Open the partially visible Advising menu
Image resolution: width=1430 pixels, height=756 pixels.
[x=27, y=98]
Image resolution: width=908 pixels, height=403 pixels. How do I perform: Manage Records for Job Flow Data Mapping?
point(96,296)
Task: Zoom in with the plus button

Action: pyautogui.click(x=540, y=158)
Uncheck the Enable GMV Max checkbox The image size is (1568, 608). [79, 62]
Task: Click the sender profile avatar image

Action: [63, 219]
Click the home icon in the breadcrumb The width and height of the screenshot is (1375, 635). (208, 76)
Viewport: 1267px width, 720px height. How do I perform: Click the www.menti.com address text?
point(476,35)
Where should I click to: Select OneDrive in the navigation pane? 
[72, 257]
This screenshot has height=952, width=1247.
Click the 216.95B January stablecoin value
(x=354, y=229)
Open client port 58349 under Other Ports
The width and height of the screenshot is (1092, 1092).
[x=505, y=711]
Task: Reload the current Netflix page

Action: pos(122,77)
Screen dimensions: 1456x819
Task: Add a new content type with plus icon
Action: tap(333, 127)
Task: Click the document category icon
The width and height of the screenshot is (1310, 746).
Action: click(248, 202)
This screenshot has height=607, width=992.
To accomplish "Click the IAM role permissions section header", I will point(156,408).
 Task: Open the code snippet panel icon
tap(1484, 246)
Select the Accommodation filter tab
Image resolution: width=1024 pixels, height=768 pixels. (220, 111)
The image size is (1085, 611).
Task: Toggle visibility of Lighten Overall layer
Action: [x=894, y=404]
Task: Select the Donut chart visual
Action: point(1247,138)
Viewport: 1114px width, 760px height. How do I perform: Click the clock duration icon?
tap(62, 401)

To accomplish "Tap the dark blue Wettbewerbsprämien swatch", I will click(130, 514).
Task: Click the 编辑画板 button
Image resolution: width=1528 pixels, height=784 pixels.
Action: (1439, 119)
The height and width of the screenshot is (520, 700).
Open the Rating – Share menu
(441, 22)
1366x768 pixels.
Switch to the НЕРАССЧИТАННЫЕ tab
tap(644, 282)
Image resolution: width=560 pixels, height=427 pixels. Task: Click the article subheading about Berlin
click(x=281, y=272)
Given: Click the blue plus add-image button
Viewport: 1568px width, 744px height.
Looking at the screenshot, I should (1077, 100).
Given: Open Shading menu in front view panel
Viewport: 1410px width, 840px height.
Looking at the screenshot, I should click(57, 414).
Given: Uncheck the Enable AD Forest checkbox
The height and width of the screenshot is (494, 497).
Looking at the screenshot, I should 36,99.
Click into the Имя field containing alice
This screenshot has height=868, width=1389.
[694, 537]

> [Exercise prompt]:
Your answer should consist of the material above, written out word for word.

> [Reply to the task]:
Open the partially visible Advising menu
Image resolution: width=1430 pixels, height=756 pixels.
[x=27, y=98]
Image resolution: width=908 pixels, height=403 pixels. How do I perform: Manage Records for Job Flow Data Mapping?
point(96,296)
Task: Zoom in with the plus button

Action: pyautogui.click(x=540, y=158)
Uncheck the Enable GMV Max checkbox The image size is (1568, 608). [79, 62]
Task: Click the sender profile avatar image

Action: [63, 219]
Click the home icon in the breadcrumb The width and height of the screenshot is (1375, 635). (208, 76)
Viewport: 1267px width, 720px height. How do I perform: Click the www.menti.com address text?
point(476,35)
Where should I click to: Select OneDrive in the navigation pane? 
[72, 257]
This screenshot has height=952, width=1247.
Click the 216.95B January stablecoin value
(x=354, y=229)
Open client port 58349 under Other Ports
The width and height of the screenshot is (1092, 1092).
[x=505, y=711]
Task: Reload the current Netflix page

Action: pos(122,77)
Screen dimensions: 1456x819
Task: Add a new content type with plus icon
Action: tap(333, 127)
Task: Click the document category icon
The width and height of the screenshot is (1310, 746).
Action: click(248, 202)
This screenshot has height=607, width=992.
To accomplish "Click the IAM role permissions section header", I will point(156,408).
 Task: Open the code snippet panel icon
tap(1484, 246)
Select the Accommodation filter tab
Image resolution: width=1024 pixels, height=768 pixels. (220, 111)
The image size is (1085, 611).
Task: Toggle visibility of Lighten Overall layer
Action: [x=894, y=404]
Task: Select the Donut chart visual
Action: point(1247,138)
Viewport: 1114px width, 760px height. How do I perform: Click the clock duration icon?
tap(62, 401)

To accomplish "Tap the dark blue Wettbewerbsprämien swatch", I will click(130, 514).
Task: Click the 编辑画板 button
Image resolution: width=1528 pixels, height=784 pixels.
Action: (1439, 119)
The height and width of the screenshot is (520, 700).
Open the Rating – Share menu
(441, 22)
1366x768 pixels.
Switch to the НЕРАССЧИТАННЫЕ tab
tap(644, 282)
Image resolution: width=560 pixels, height=427 pixels. Task: Click the article subheading about Berlin
click(x=281, y=272)
Given: Click the blue plus add-image button
Viewport: 1568px width, 744px height.
Looking at the screenshot, I should (1077, 100).
Given: Open Shading menu in front view panel
Viewport: 1410px width, 840px height.
Looking at the screenshot, I should click(57, 414).
Given: Uncheck the Enable AD Forest checkbox
The height and width of the screenshot is (494, 497).
Looking at the screenshot, I should 36,99.
Click into the Имя field containing alice
This screenshot has height=868, width=1389.
[694, 537]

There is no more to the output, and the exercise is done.